An Interesting Tidbit About W3C’s Validators

I found out something interesting about the W3C validator services yesterday while working on some code. I wanted to find a way to dynamically validate my pages, so that I didn’t put a validity notice on the page if it wasn’t valid.

While validating one of my pages, I decided to check the response headers returned by the W3C validator engine, just on a whim, to see if there was anything in there that might tell me whether or not my page was valid.

What do you know? Not only is it spelled out in very plain English, the header also tells you how many errors and warnings were returned by the engine if the page wasn’t valid.

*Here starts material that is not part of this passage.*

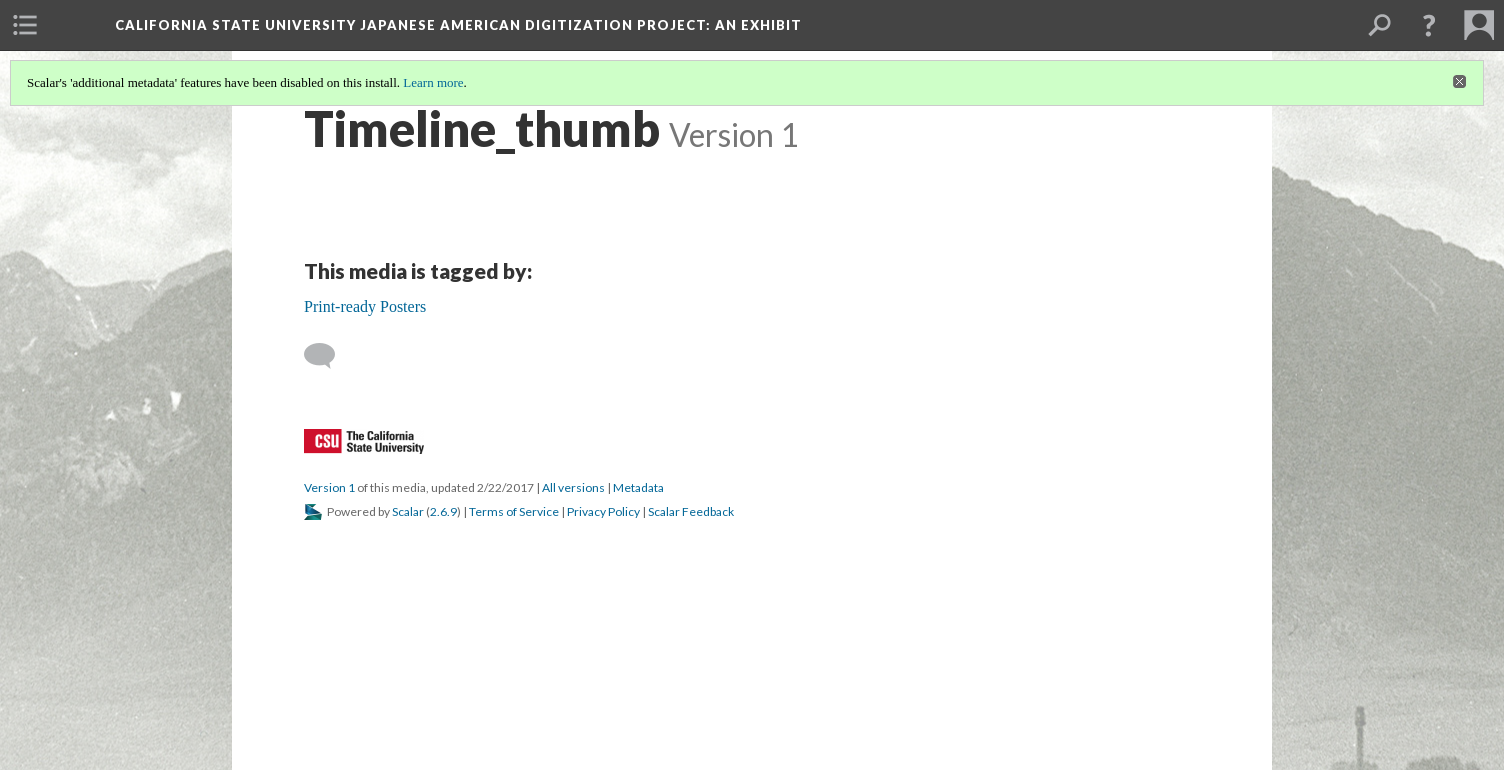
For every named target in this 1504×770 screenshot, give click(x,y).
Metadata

The header array returned by the validator after checking a valid page looks like:

Date: Sat, 06 Sep 2008 13:05:51 GMT
Server: Apache/2.2.6 (Debian)
Content-Language: en
X-W3C-Validator-Recursion: 1
X-W3C-Validator-Status: Valid
X-W3C-Validator-Errors: 0
X-W3C-Validator-Warnings: 0
Connection: close
Transfer-Encoding: chunked
Content-Type: text/html; charset=utf-8
200 OK

This is the response header array returned by a page with errors:

Date: Sat, 06 Sep 2008 13:15:59 GMT
Server: Apache/2.2.6 (Debian)
Content-Language: en
X-W3C-Validator-Recursion: 1
X-W3C-Validator-Status: Invalid
X-W3C-Validator-Errors: 25
X-W3C-Validator-Warnings: 0
Connection: close
Transfer-Encoding: chunked
Content-Type: text/html; charset=utf-8
200 OK

I found a bit of information about the headers returned in the W3 documentation. Check it out for yourself.

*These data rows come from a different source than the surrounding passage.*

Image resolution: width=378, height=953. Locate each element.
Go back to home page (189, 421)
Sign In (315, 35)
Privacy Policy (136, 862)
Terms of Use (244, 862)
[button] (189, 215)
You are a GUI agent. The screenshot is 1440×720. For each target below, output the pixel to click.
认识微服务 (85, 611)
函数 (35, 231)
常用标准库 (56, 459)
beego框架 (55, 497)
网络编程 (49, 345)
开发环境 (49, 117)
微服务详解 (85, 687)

In my case, I found that it was causing an endless loop to try to have the page validate itself when it loaded (not to mention the fact that it would slow everything down and put extra load on my server and W3’s server), so I wrote a script that checks a page when its created or edited. I also wrote a simple script that is capable or looping through every page on my site (25 at a time so it doesn’t time out) and validates them. I then store the validation information in my database alongside the content of each page.

Now, when you load a page on the site I’m developing, the “This page is valid” text only shows up if the page has been validated.

These headers are returned by all of the W3’s validation services, so you can use them when checking anything that can be validated by the W3 (X/HTML, CSS, RSS and more).